§ **TASK GOAL**
Copy each line below that contains "image".

=== DATA PROVIDED ===

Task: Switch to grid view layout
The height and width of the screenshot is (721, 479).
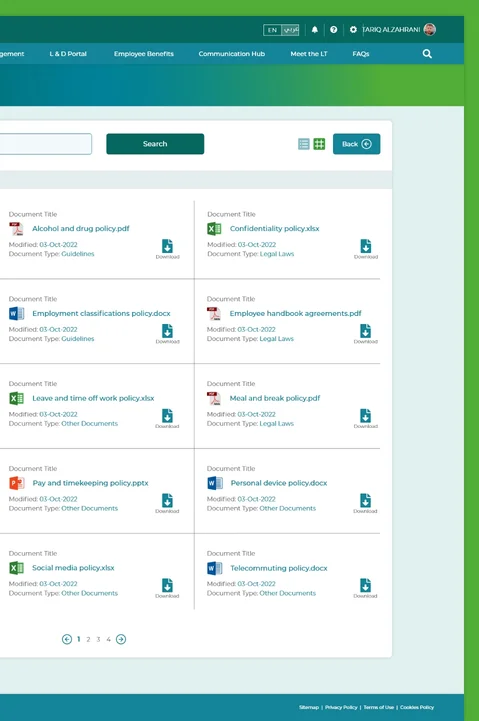Action: (x=319, y=144)
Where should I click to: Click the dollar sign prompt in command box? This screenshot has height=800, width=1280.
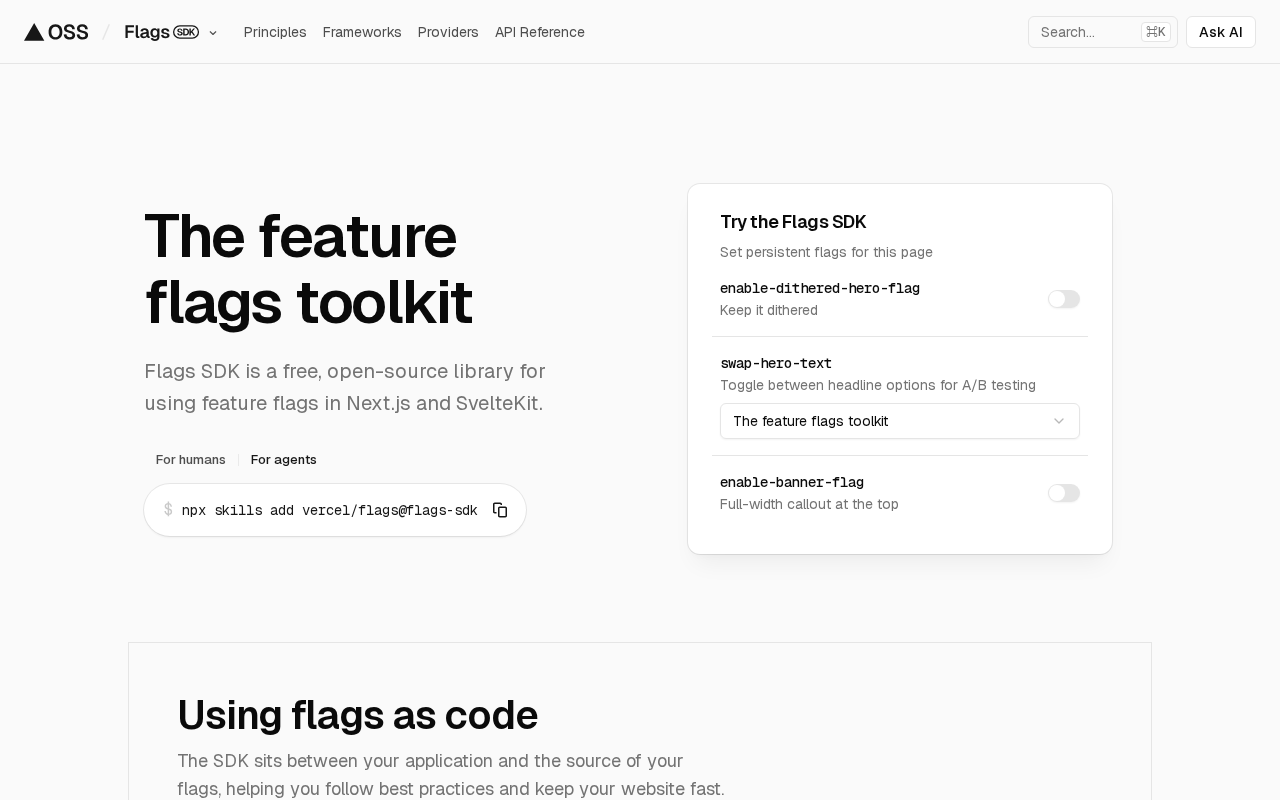[168, 510]
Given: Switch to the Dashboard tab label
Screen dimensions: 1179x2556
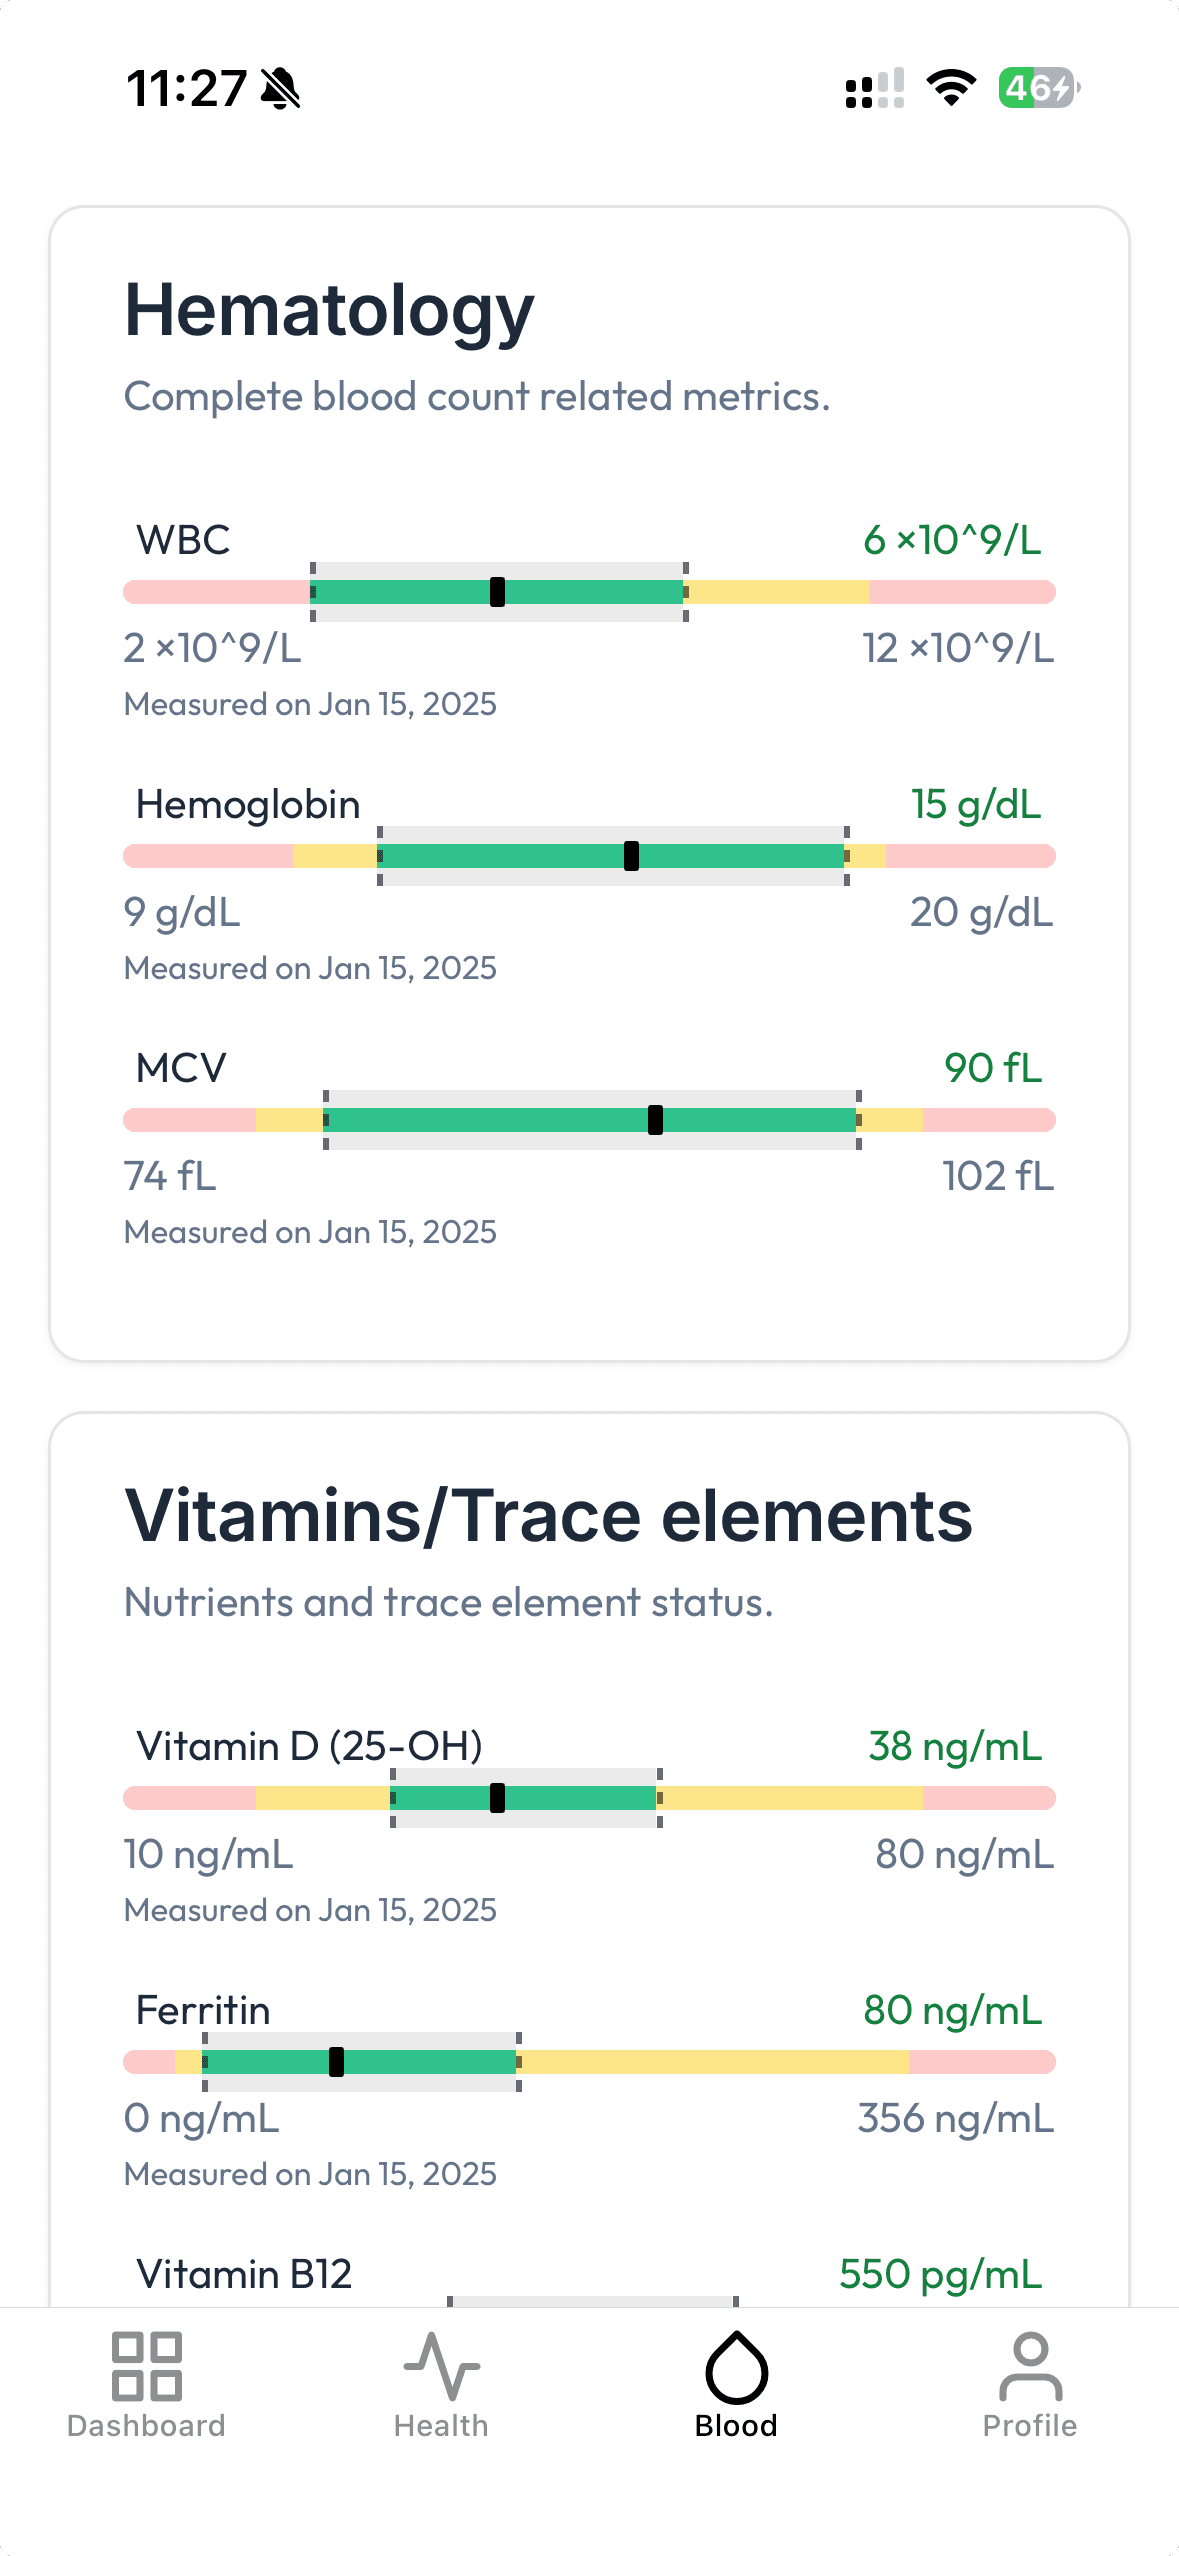Looking at the screenshot, I should click(146, 2426).
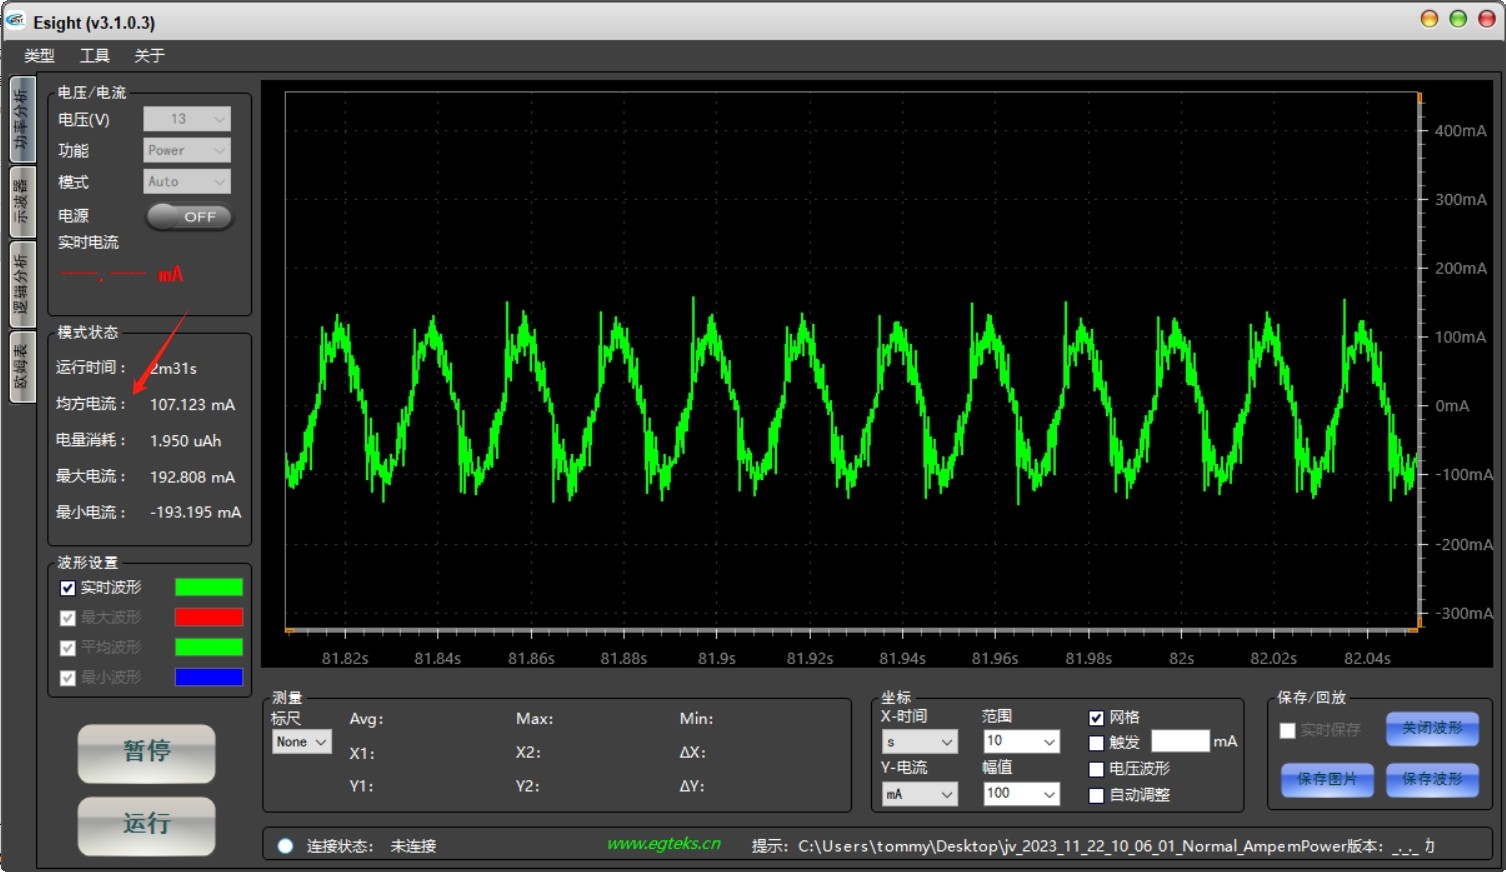
Task: Select the 欧姆表 side tab
Action: pyautogui.click(x=21, y=367)
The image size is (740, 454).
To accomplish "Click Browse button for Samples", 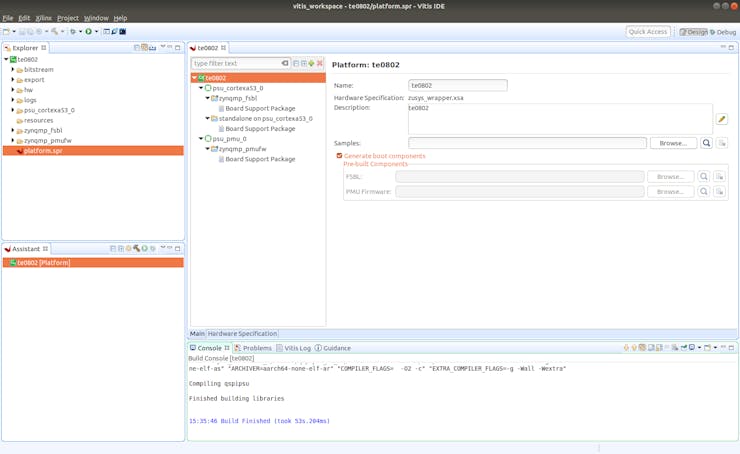I will (x=673, y=143).
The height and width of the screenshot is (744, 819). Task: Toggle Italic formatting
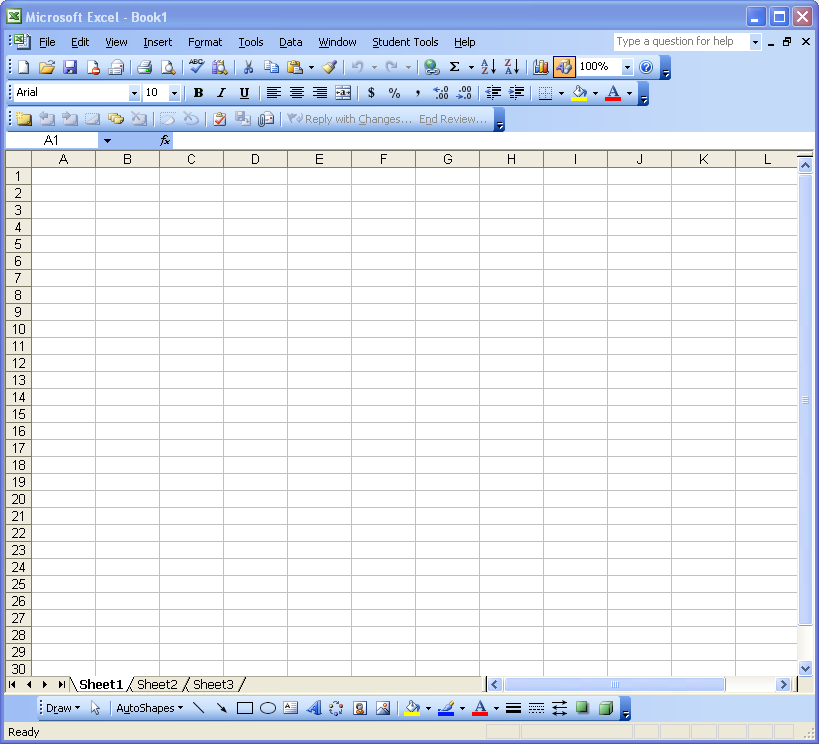pos(221,93)
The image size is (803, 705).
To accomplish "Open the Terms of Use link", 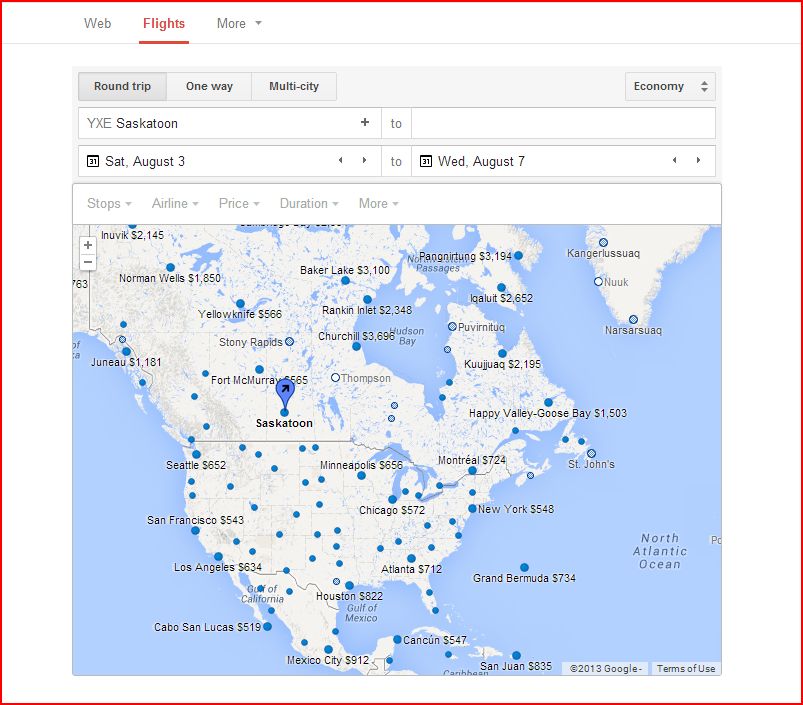I will [686, 668].
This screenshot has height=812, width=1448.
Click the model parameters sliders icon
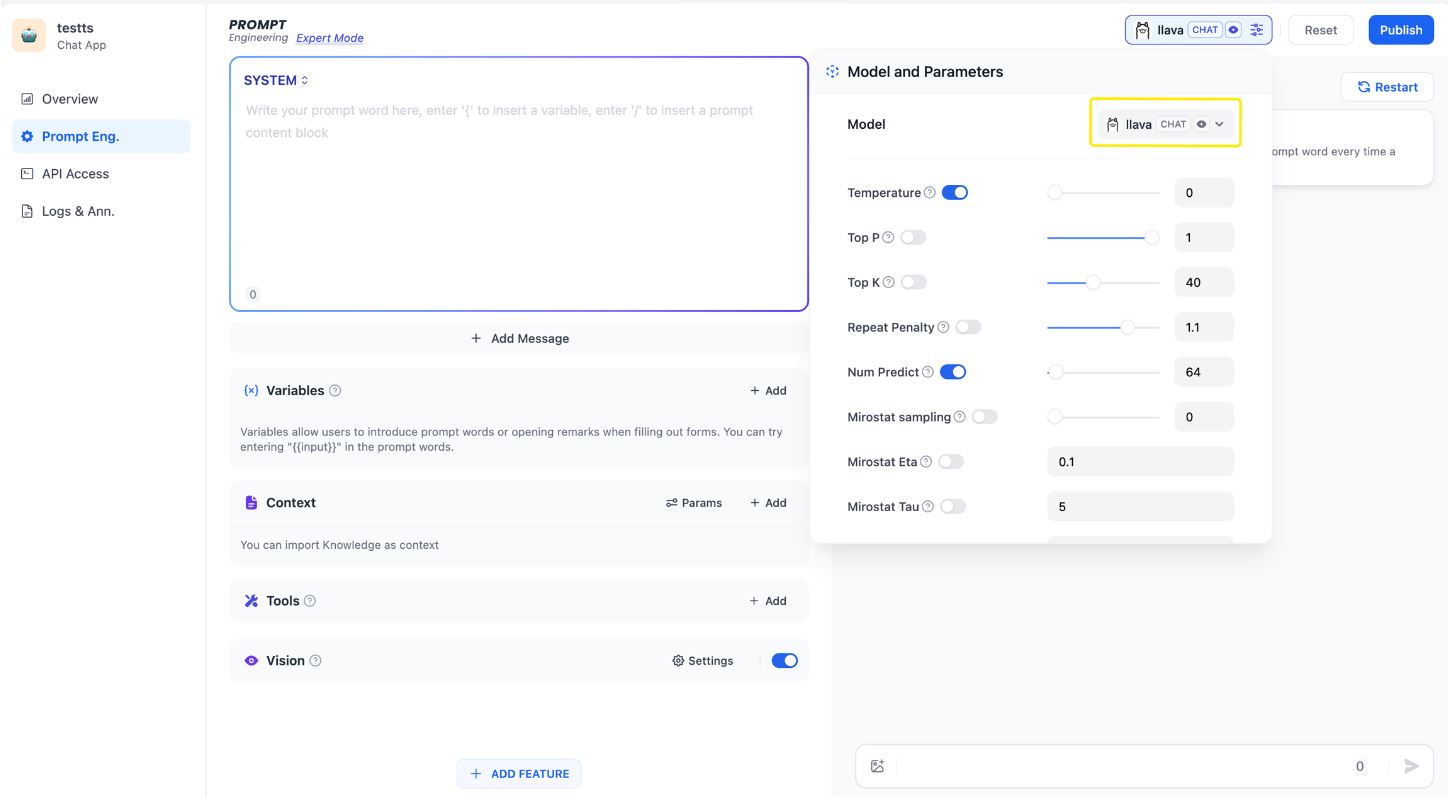point(1257,30)
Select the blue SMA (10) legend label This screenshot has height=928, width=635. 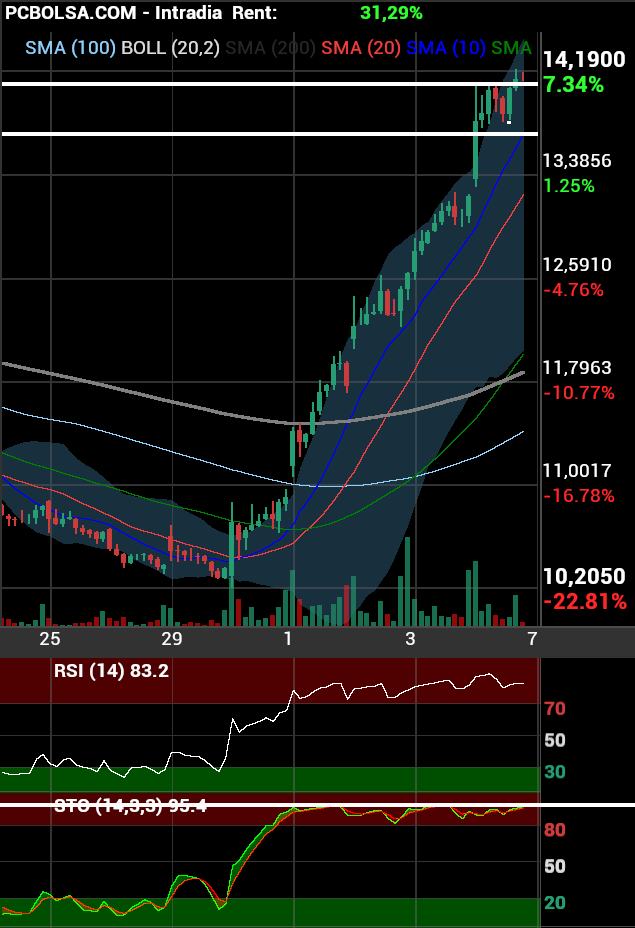(x=447, y=48)
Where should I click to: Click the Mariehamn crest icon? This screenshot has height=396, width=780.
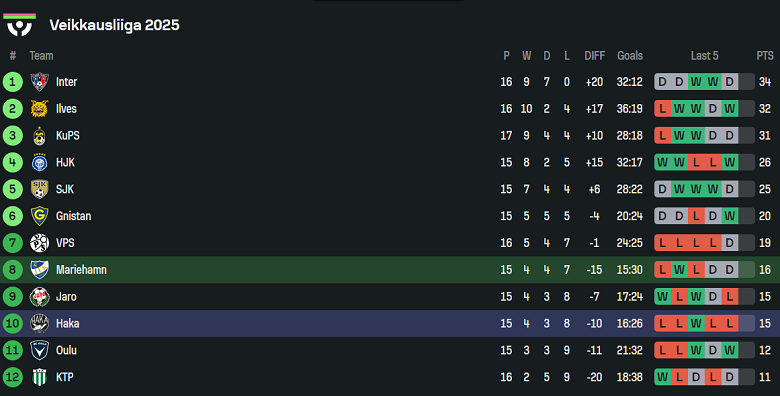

===

§ **ANSWER BOX**
The image size is (740, 454).
The image size is (803, 705).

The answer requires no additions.